- Supreme Court of the United States

Argued March 1, 2011 Decided May 26, 2011
- Full case name: Bob Camreta v. Sarah Greene, personally and as next friend of S.G., a minor, and K.G., a minor; James Alford, Deputy Sheriff, Deschutes County, Oregon v. Sarah Greene, personally and as next friend of S.G., a minor
- Docket no.: 09-1454
- Citations: 563 U.S. 692 (more) 131 S. Ct. 2020; 179 L. Ed. 2d 1118; 2011 U.S. LEXIS 4016
- Argument: Oral argument
- Opinion announcement: Opinion announcement

Case history
- Prior: Greene v. Camreta, No. 6:05-cv-06047 (D. Or. Mar. 23, 2006), affirmed in part, reversed in part, 588 F.3d 1011 (9th Cir. 2009); cert. granted, 562 U.S. 960 (2010).
- Subsequent: On remand, 661 F.3d 1201 (9th Cir. 2011).

Holding
- In the general case the Court may review a lower court's constitutional ruling at the behest of government officials who have won final judgment on qualified immunity grounds but could not for this case due to details specific to it.

Court membership
- Chief Justice John Roberts Associate Justices Antonin Scalia · Anthony Kennedy Clarence Thomas · Ruth Bader Ginsburg Stephen Breyer · Samuel Alito Sonia Sotomayor · Elena Kagan

Case opinions
- Majority: Kagan, joined by Roberts, Scalia, Ginsburg, Alito
- Concurrence: Scalia
- Concurrence: Sotomayor, joined by Breyer
- Dissent: Kennedy, joined by Thomas

= Camreta v. Greene =

Camreta v. Greene, 563 U.S. 692 (2011), was a case of the Supreme Court of the United States regarding the appealability cases resolved on immunity grounds.

In the underlying action, the Ninth Circuit had ruled that government officials had performed an unconstitutional seizure on a schoolchild, but the doctrine of qualified immunity protected the officials from a civil suit over the conduct. Consequently, the officials had formally won their suit. Although statute authorized the Supreme Court to accept appeals from any party, the Court had long eschewed appeals from prevailing parties, in part because such appeals typically regarded dicta. It was thus unclear whether the government officials could appeal and challenge the Ninth Circuit's ruling that the underlying seizure was unconstitutional.

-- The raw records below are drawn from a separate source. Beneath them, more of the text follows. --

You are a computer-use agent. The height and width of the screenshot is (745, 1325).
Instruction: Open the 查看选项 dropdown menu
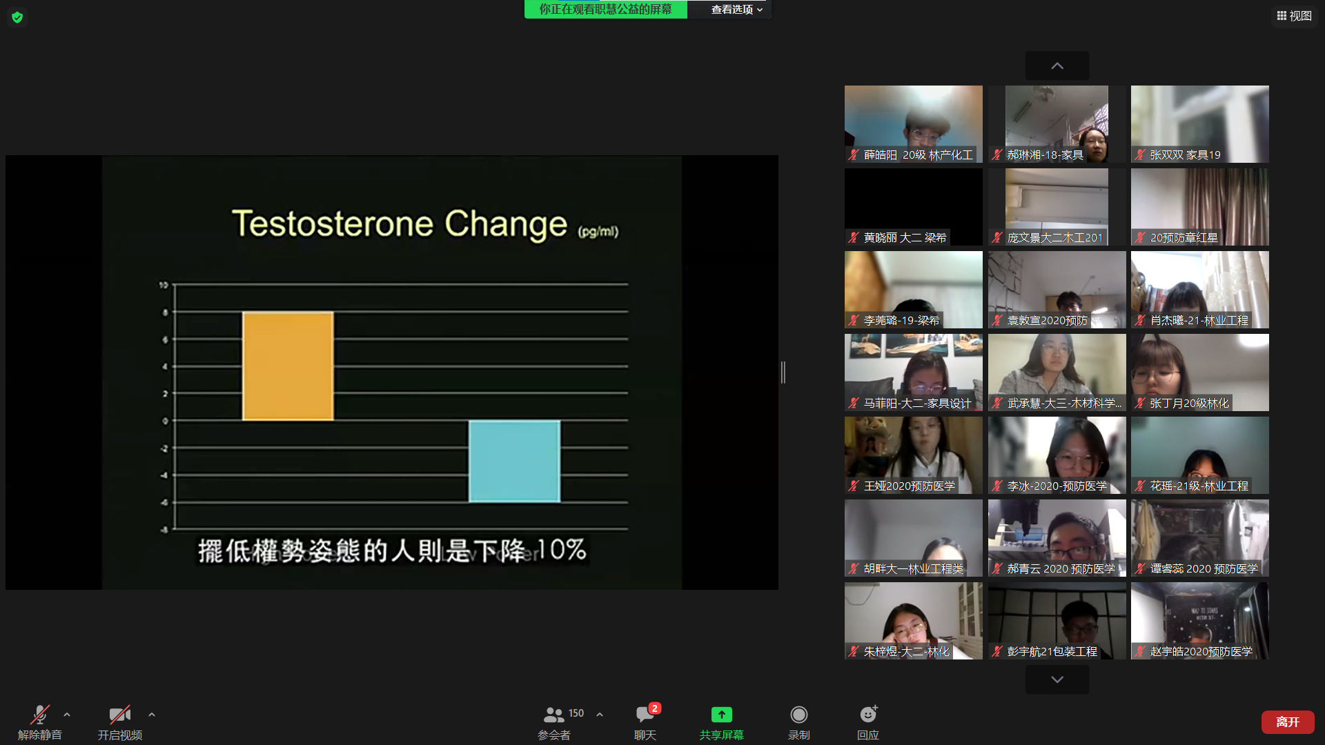pyautogui.click(x=736, y=10)
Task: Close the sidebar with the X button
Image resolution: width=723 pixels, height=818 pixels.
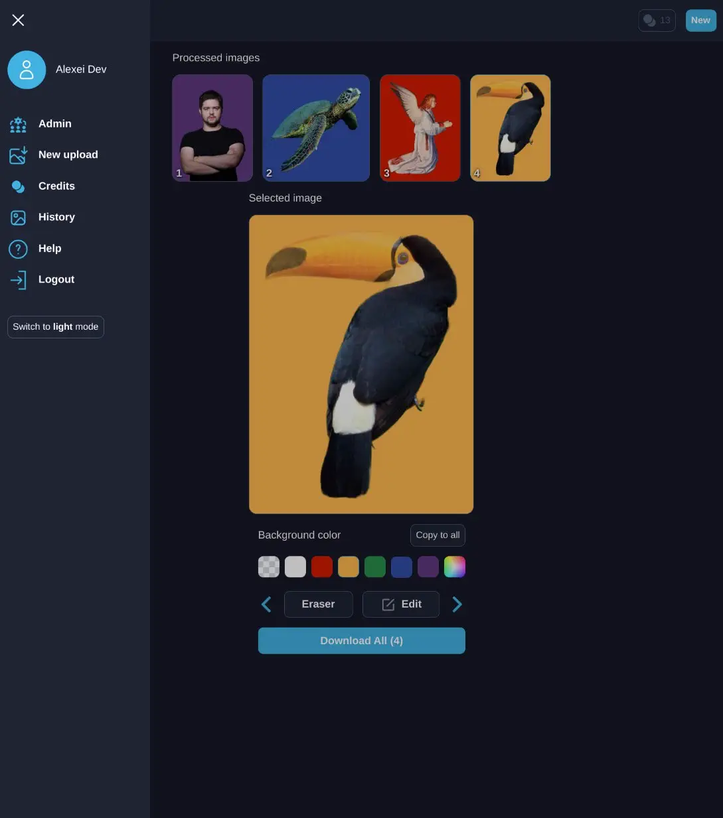Action: pyautogui.click(x=18, y=21)
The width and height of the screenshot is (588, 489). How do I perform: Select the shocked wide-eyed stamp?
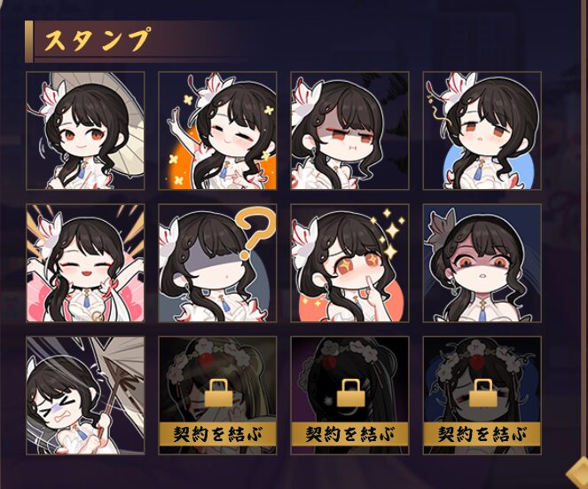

In Camreta v. Greene, the Supreme Court held that government officials could appeal the underlying constitutional ruling in a case decided on qualified immunity grounds. Per the opinion of the court, the underlying constitutional rulings had substantial prospective effect, determining whether the challenged conduct might recur. Thus they were not dicta.

However, the Court also found that government officials could not appeal this particular case. The child's guardian no longer had any incentive to defend their side of the judgement. Although the officials might perform similar conduct in the future, the schoolchild was now of approximately graduating age, and thus unlikely to be the subject of any future seizure. As the underlying dispute had become moot, the Ninth Circuit's opinion was vacated per Munsingwear.

The case also had two concurring opinions and one dissenting opinion. Justice Sotomayor's concurring opinion argued that, as mootness was sufficient to decide the case, the court should not have reached the appealability question. Justice Scalia's concurring opinion suggested future reconsideration of the common practice of ruling on underlying issues before granting qualified immunity. And Justice Kennedy dissented that the appeal should be allowed, even when "it does seem that clarification is required" for an underlying constitutional ruling.